→ DATA FOR ANALYSIS
__________
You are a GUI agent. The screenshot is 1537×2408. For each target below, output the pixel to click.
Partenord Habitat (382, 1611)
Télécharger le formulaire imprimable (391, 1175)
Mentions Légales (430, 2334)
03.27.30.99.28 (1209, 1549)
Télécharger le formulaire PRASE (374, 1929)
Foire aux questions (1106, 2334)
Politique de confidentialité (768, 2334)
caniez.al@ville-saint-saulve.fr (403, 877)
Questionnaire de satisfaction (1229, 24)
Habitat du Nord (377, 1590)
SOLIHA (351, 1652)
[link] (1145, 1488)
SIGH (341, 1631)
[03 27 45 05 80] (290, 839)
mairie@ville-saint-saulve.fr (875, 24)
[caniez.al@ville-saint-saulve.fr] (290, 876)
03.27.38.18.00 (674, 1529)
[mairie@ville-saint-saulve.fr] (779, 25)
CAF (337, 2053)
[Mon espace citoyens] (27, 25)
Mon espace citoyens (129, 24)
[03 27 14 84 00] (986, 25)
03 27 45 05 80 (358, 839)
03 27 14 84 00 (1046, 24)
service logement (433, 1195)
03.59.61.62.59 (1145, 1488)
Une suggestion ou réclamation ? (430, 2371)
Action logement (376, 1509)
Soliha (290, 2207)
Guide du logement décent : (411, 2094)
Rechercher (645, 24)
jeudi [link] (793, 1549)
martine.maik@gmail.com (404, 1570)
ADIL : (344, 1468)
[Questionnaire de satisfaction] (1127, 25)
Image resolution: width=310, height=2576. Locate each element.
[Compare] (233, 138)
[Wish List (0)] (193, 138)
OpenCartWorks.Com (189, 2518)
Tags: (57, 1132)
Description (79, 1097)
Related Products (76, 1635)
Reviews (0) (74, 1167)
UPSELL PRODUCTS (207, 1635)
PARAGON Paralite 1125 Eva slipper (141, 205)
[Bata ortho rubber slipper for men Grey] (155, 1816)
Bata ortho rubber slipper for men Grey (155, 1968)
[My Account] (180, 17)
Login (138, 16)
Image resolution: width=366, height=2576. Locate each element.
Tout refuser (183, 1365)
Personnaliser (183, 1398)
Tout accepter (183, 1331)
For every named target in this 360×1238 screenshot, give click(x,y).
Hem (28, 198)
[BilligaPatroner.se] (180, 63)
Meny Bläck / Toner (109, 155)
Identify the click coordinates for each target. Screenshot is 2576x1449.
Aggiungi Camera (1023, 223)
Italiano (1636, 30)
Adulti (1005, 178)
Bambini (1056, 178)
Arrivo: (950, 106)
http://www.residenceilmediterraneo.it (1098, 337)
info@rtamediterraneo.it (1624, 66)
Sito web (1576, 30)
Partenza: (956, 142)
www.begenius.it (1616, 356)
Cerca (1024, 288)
__________
→ TASK DESCRIPTION
Check the lines above and copy each one that includes "saint".

→ RESPONSE BOX
caniez.al@ville-saint-saulve.fr (403, 877)
mairie@ville-saint-saulve.fr (875, 24)
[caniez.al@ville-saint-saulve.fr] (290, 876)
[mairie@ville-saint-saulve.fr] (779, 25)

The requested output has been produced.